- Nasdaq dropped 2.2% Tuesday and SOXL fell 23% as a Korean memory selloff dragged the global chip complex — Micron closed -13% on its biggest customer-deal day in a year.
- The Dow finished essentially flat (-0.09%) while semis bled — a sharper sector split than any session this quarter, telling us the selling was concentrated, not regime-wide.
- VIX jumped 12.8% to 19.5 and 10-year yields drifted up to 4.49% — the bond market isn't reading this as a growth scare, which is the tell.
Micron signed a multi-year AI-memory supply deal with Anthropic Tuesday and the stock closed down 13%. The reason was 7,000 miles away — SK Hynix and Samsung sold off hard in Seoul on memory-pricing fears, and U.S. semis got dragged into the gravity well at the open. Nasdaq -2.2%. SOXL -23%. The Dow, meanwhile, finished -0.09%. That split — defensives nearly flat while semis melt — tells you the selling was sector-specific, not the start of a broader risk-off. But VIX +12.8% to 19.5 and 10-year yields back up to 4.49% say bond and vol markets aren’t sure they buy that read.
What moved overnight
The damage was concentrated. The Nasdaq closed at 25,587, down 2.21%, led by memory and semi-equipment: Micron -13.18%, Nvidia -4.13%, SOXL -23.06%. The S&P 500 fell 1.44% to 7,365. But the Dow Industrials only lost 0.09% (51,667) and the Russell 2000 was off 0.96% — the tape was a tech-and-growth rout, not a market-wide unwind.
The bond market said something different. The 10-year yield jumped to 4.49% (+4 basis points), the 30-year to 4.94%. That’s the third straight session of yields drifting higher into the chip selloff — a flag that the bond market isn’t reading this as a growth scare.

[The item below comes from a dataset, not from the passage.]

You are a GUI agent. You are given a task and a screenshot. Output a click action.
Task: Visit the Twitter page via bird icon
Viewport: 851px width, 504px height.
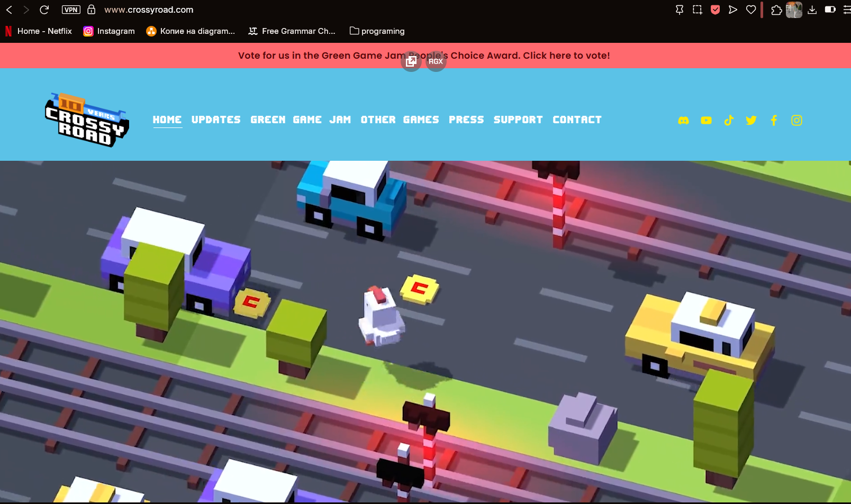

If it were, yields would be falling. VIX +12.8% to 19.49 — still below the 20 line that historically marks regime shifts, but a meaningful spike off a compressed base. Bitcoin -2.43% to $62,400, falling with risk assets but holding the $60K shelf. The dollar index added 0.36% to 101.38, consistent with the bond bid for yield rather than safety.
Trending in markets right now
The conversation online has two centers of gravity. The first is the Micron irony — investors are circling the Anthropic deal headline and asking how a multi-billion-dollar customer commitment lands as a -13% session. The answer most people settle on: when KOSPI sells off the entire memory complex 10-15% overnight, U.S.-listed peers have to mark themselves to that print. The fundamental story (AI memory demand is structurally rising) and the tape story (Korean spot pricing softened) are pointing in opposite directions, and the tape always wins on a 24-hour timeframe.

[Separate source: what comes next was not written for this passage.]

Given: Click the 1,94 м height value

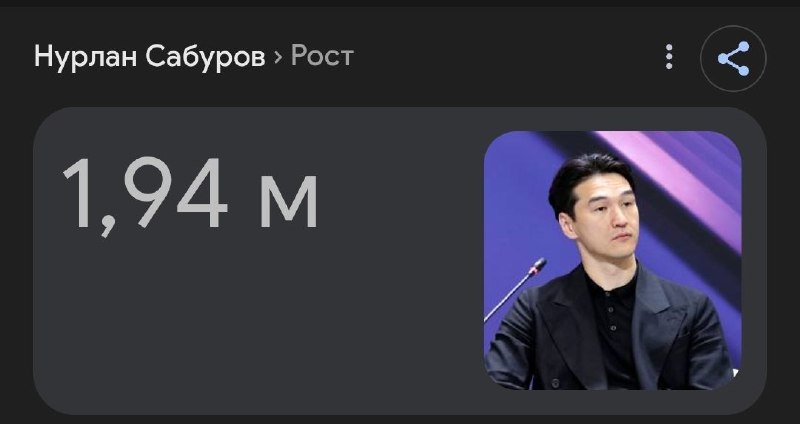Looking at the screenshot, I should tap(190, 195).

The second cluster is the SpaceX post-IPO unwind. Google search interest is surging in queries like “SpaceX leveraged ETF” and “SpaceX bear market,” and retail-finance media is leading with stories about $400 billion wiped off the stock since debut. The conversation is shifting from “how do I get in” to “should I average down or cut,” which is the textbook second act of a retail-driven IPO. For the session-by-session damage breakdown by market cap, our daily Movers recap has the cap-tier split.
Three things to watch today
The 10-year yield. Watch the 4.49% level. If yields keep grinding higher into a chip-led equity selloff, the bond market is telling you this is a positioning event in tech, not a growth scare — and the rotation into industrials and defensives can sustain. If yields roll over and head toward 4.40%, the read flips: bonds are starting to price a growth wobble and the Dow won’t hold its bid for long.
Memory-chip follow-through. Watch Micron, SK Hynix ADRs, and U.S.-listed semi-equipment names (AMAT, LRCX) for whether the KOSPI selloff was a one-day mark or the start of a memory cycle re-rating. A bid recovery in MU above $1,100 by mid-session would suggest yesterday was a mechanical mark-down. A second consecutive close below $1,050 says the market is starting to price an actual memory ASP cut, not just a sentiment dip.
Fed-speaker tone. Per Yahoo Finance’s open-bell summary, “Fed Speak Awaited” is the framing this week, with multiple FOMC members on the calendar. Any pivot from hawkish to neutral on the path to neutral rates would be the catalyst the tech tape needs. Watch for the word “balanced” in particular — it’s the tell that the committee is positioning for a cut and willing to telegraph it.
Bottom line
The story today isn’t whether semis bounce — it’s whether the Dow holds while they bounce. A clean sector rotation (defensives, financials, energy bidding while tech digests) keeps this contained as a chip-cycle re-pricing, not a broader risk-off. If the Dow rolls over and joins the Nasdaq below trend, the conversation shifts to growth scare and the 10-year yield should fall, not rise — that’s the tell.
Watch the 10-year, not the VIX. A yield drop here would mean the bond market is buying the growth-scare read; a yield grind higher means it’s still positioned for the next inflation print and the Fed.